ABOUT THIS EXERCISE - Copy exactly, and only, the lines between the start of the entries below and the line containing "Task: Click the Front Rise column header", both inclusive. Omit pictures.

EXERCISE MATERIAL -
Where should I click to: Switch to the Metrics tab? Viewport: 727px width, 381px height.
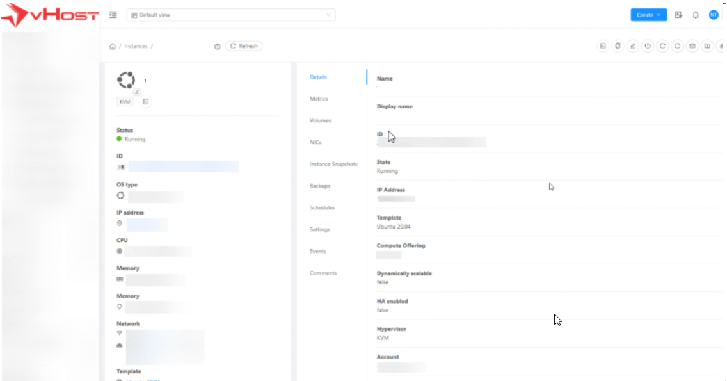[319, 99]

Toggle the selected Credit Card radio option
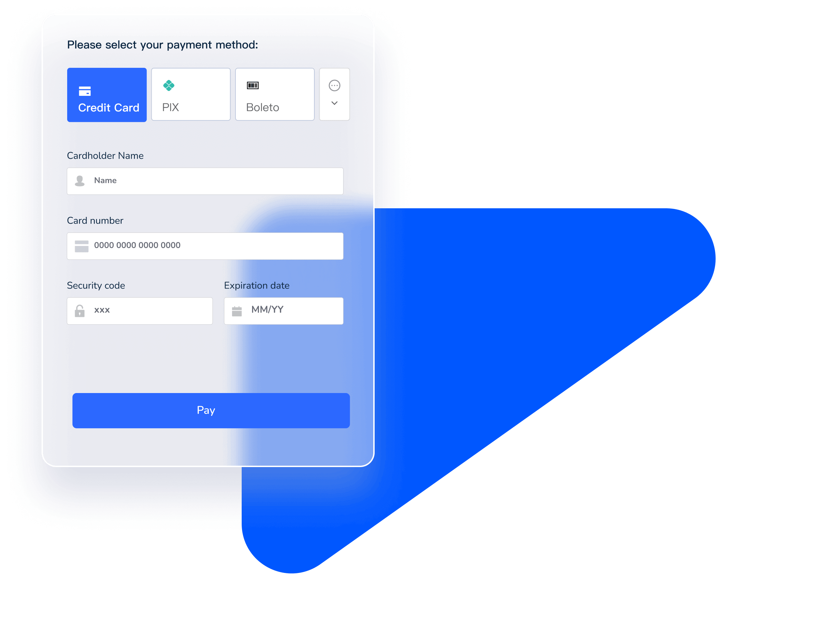click(108, 97)

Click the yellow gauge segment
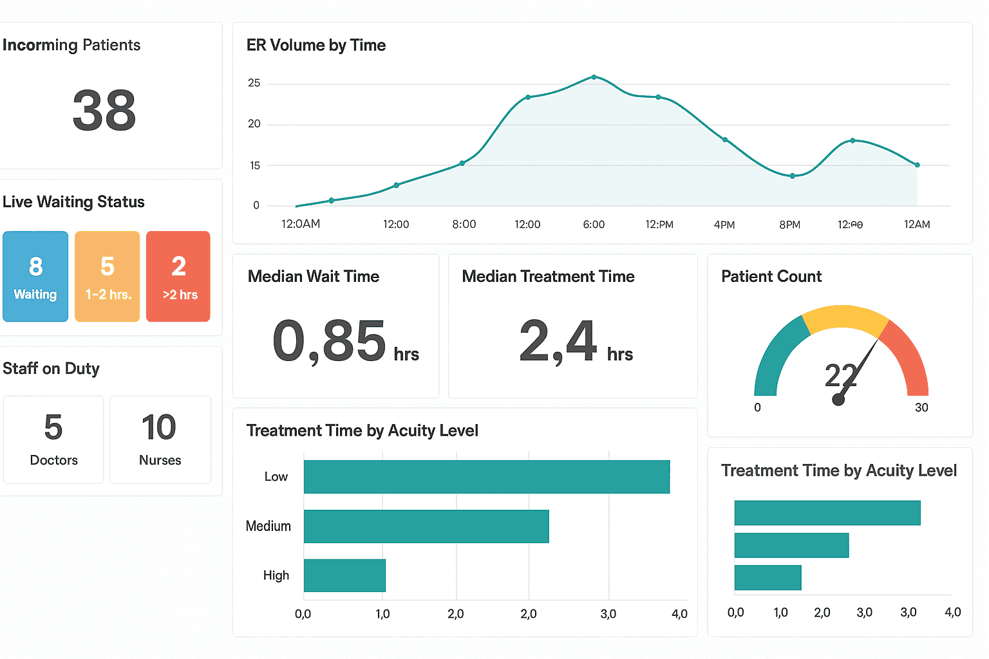pyautogui.click(x=843, y=317)
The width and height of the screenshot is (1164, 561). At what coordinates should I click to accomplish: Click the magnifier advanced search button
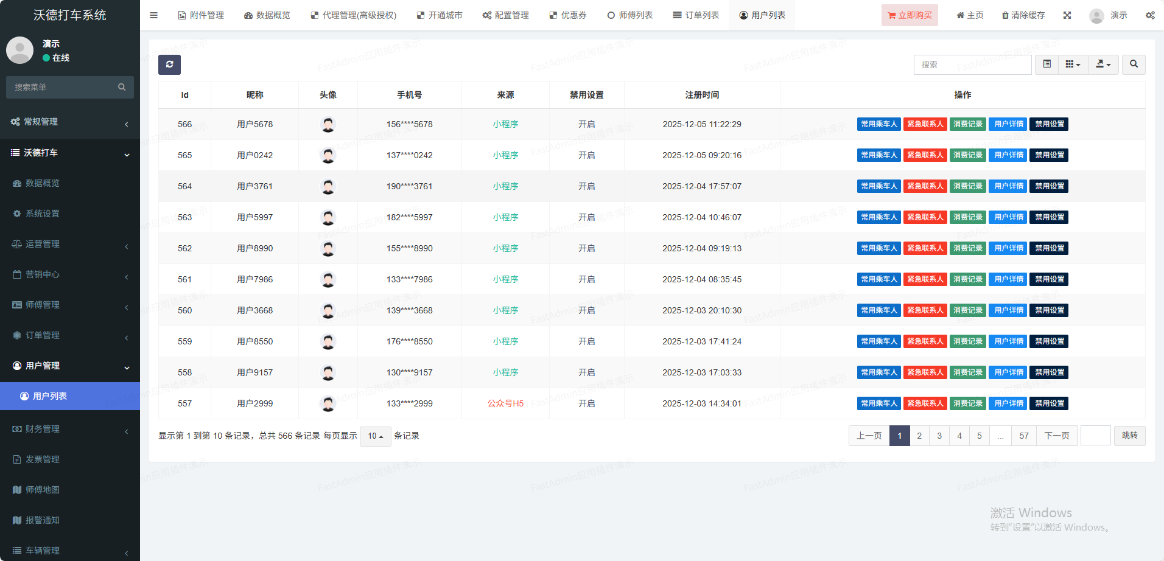[x=1134, y=64]
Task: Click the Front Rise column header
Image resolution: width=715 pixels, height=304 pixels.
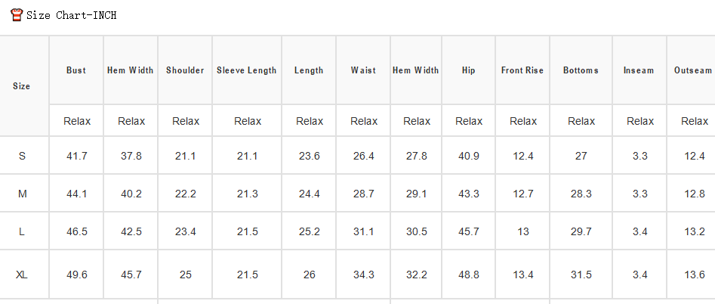Action: tap(522, 70)
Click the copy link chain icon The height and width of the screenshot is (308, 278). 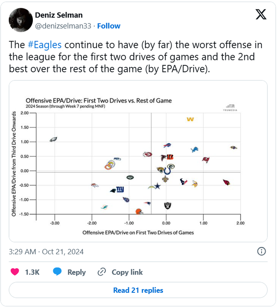tap(102, 272)
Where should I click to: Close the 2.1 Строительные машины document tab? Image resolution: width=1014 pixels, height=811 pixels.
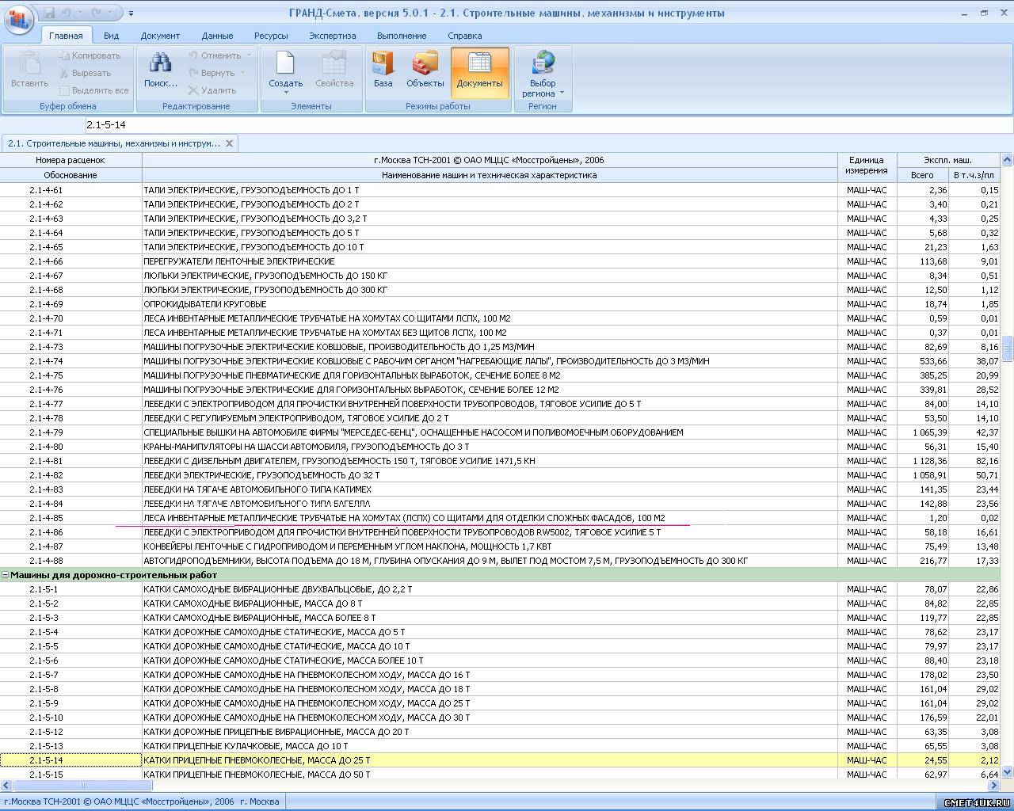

YOUR RESPONSE -
Where should I click to: Switch to the Metrics tab? Viewport: 727px width, 381px height.
[319, 99]

Toggle the selected Credit Card radio option
click(108, 97)

Click the yellow gauge segment
pyautogui.click(x=843, y=317)
The width and height of the screenshot is (1164, 561). At what coordinates should I click to accomplish: Click the magnifier advanced search button
[x=1134, y=64]
Task: Click the Front Rise column header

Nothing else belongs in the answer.